Pour des raisons de principe, les pays d’Europe du Nord n’ont pas voulu adhérer : les Pays-bas et tous les pays scandinaves où l’histoire n’est plus enseignée comme discipline telle que nous la concevons, avec une chronologie qui permet d’expliquer les événements. Ils enseignent le passé mais à travers des sciences humaines et un certain nombre de sujets parmi lesquels les professeurs peuvent choisir un certain nombre de sujets. Une cinquantaine aux Pays-Bas, une trentaine au Danemark, des sujets très différents sans lien les uns avec les autres, ce qui fait qu’une fois la scolarité terminée, les petits Hollandais, les petits Suédois, les petits islandais, n’ont pas la même connaissance du passé, ça dépend des sujets choisis par les professeurs. Surtout, comment comprendre ce qui se passe aujourd’hui entre l’Ukraine et la Russie, ou entre Israel et les Palestiniens, si on ne connait pas l’histoire du XX ème siècle. Ce sont des pays qui nous ont répondu : « nous n’enseignons pas l’histoire, nous sommes dans une période post- enseignement de l’histoire, donc nous ne voulons pas participer. Ce à quoi je leur réponds : justement si vous estimez que votre approche est meilleure que la nôtre, venez nous faire bénéficier de vos lumières.

La troisième catégorie de pays qui n’a pas adhéré ce sont les pays voisins de la Russie, tant que la Russie était là. L’adhésion de l’Ukraine, le fait que la Moldavie a fait un premier pas avec un statut d’observateur et devrait confirmer son adhésion l’année prochaine, le changement de gouvernement en Pologne, devraient faciliter notre prospection auprès de ces pays là.

Il y a un éléphant qui n’est pas dans la pièce : l’Allemagne. Leur système étant décentralisé grâce au fédéralisme, tout le système éducatif dans la Constitution allemande est prévu pour être une responsabilité des régions, des 16 Länder, et le Bund n’a pas le droit de s’en mêler. Donc il faudrait théoriquement convaincre les 16 ministres de l’Education des Länder. C’est évidemment techniquement difficile. Cela dit, je pense que dans le contexte actuel crée par la guerre d’Ukraine, avec le changement très spectaculaire exprimé par le chancelier Scholz de la vision allemande de la politique étrangère, la prise de conscience que l’Allemagne ne peut plus se désintéresser des événements internationaux, je pense que nous pourrons les convaincre. Ce sera une grande priorité parce que l’absence de l’Allemagne freine certains pays européens.
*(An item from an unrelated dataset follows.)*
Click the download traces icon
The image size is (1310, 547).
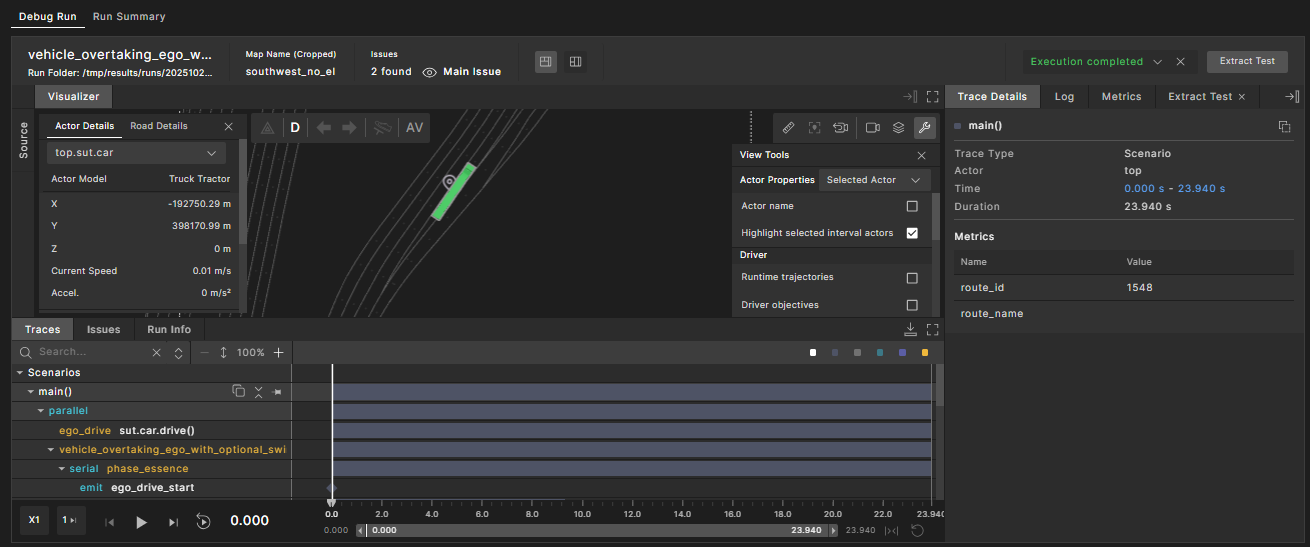click(x=910, y=329)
La suite du travail ? Passer à la seconde phase, la plus intéressante. Il faut maintenant ouvrir les manuels. Nous allons constater que par exemple la Bataille de Kosovo, 15 juin 1389, qui a opposé les armées chrétiennes du price serbe Lazar aux armées du sultan ottoman Mourad, a donné lieu à trois récits assez différents en Serbie, en Albanie et en Turquie. Nous allons essayer de voir comment à partir de ces récits différents on peut arriver à des présentations compatibles les unes avec les autres. Cela va inviter les autorités politiques en charge de l’éducation à se rapprocher, que leurs récits deviennent compatibles, pour consolider la réconciliation.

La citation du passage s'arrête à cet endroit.